De raadsvrouw heeft geconcludeerd tot ontslag van alle rechtsvervolging.
5.2.
Het standpunt van de officier van justitie
De officier betoogt dat geen sprake was van een hevige gemoedsbeweging die zou zijn ontstaan door een ogenblikkelijke, wederrechtelijke aanranding, waardoor ook een beroep op noodweerexces niet slaagt.
Ten slotte stelt de officier van justitie zich op het standpunt dat ook een beroep op putatief noodweer niet kan slagen.
5.3.
Oordeel van de rechtbank
5.3.1.
Putatief noodweer
Van putatief noodweer is sprake als de verdachte abusievelijk in de veronderstelling heeft verkeerd dat hij zich moest verdedigen, bijvoorbeeld omdat de verdachte zich het dreigende gevaar heeft ingebeeld. Daarbij geldt dat een beroep op putatief noodweer alleen kan slagen wanneer de verdachte verschoonbaar heeft gedwaald ten aanzien van het verkeren in een noodweersituatie. De vergissing die verdachte heeft begaan toen hij zich wilde verweren moet begrijpelijk zijn.

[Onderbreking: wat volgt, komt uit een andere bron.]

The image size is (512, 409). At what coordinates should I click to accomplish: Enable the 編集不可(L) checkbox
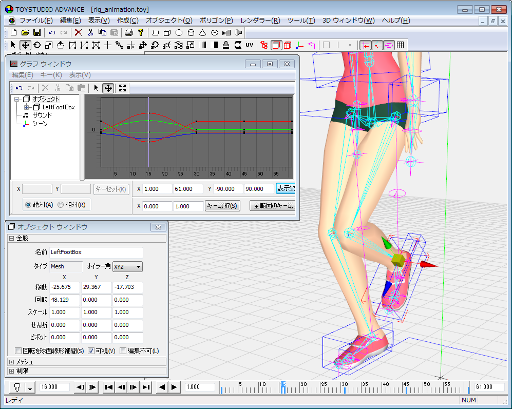pos(123,351)
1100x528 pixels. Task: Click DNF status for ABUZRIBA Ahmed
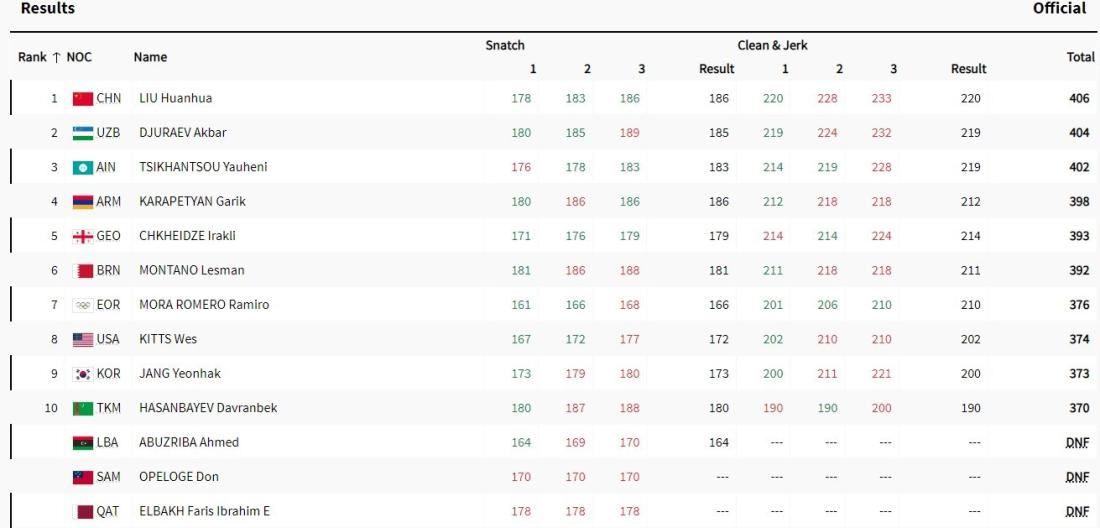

De rechtbank overweegt dat niet aannemelijk is geworden dat verdachte in de veronderstelling was dat [slachtoffer] met een mes op hem af is gerend. Zoals zojuist al aangegeven, heeft verdachte op 6 oktober 2019 verklaard dat [slachtoffer] geen mes in zijn handen had toen [slachtoffer] op hem af kwam rennen. Er was daarom geen sprake van een situatie waarin de verdachte abusievelijk doch verschoonbaar heeft kunnen menen dat een noodzaak tot verdediging door middel van het slaan met de koevoet bestond. Het verweer op putatief noodweer wordt verworpen.
5.3.2.
Noodweerexces
In rubriek 5.3.1. is door de rechtbank vastgesteld dat sprake is geweest van een overschrijding van de grenzen van de noodzakelijke verdediging. De vraag die vervolgens beantwoord moet worden is of deze overschrijding het onmiddellijk gevolg is geweest van een hevige gemoedsbeweging die is veroorzaakt door de ogenblikkelijke wederrechtelijke aanranding. De rechtbank overweegt hierover het volgende.
Hevige gemoedsbeweging
Verdachte heeft ter terechtzitting verklaard dat hij kwaad was op [slachtoffer] omdat [slachtoffer] hem met een mes had bedreigd in zijn eigen huis en dat hij wist dat [slachtoffer] ‘niet zou stoppen’. Verdachte heeft verder verklaard dat hij alcohol en drugs had gebruikt. Op het moment dat hij de koevoet haalde en ook toen hij buiten stond kon verdachte “alleen maar denken aan het beschermen van zijn gezin”. De rechtbank gaat uit van deze verklaring en is van oordeel dat in voldoende mate aannemelijk is geworden dat verdachte op het moment van het uithalen met de koevoet verkeerde in een hevige gemoedsbeweging.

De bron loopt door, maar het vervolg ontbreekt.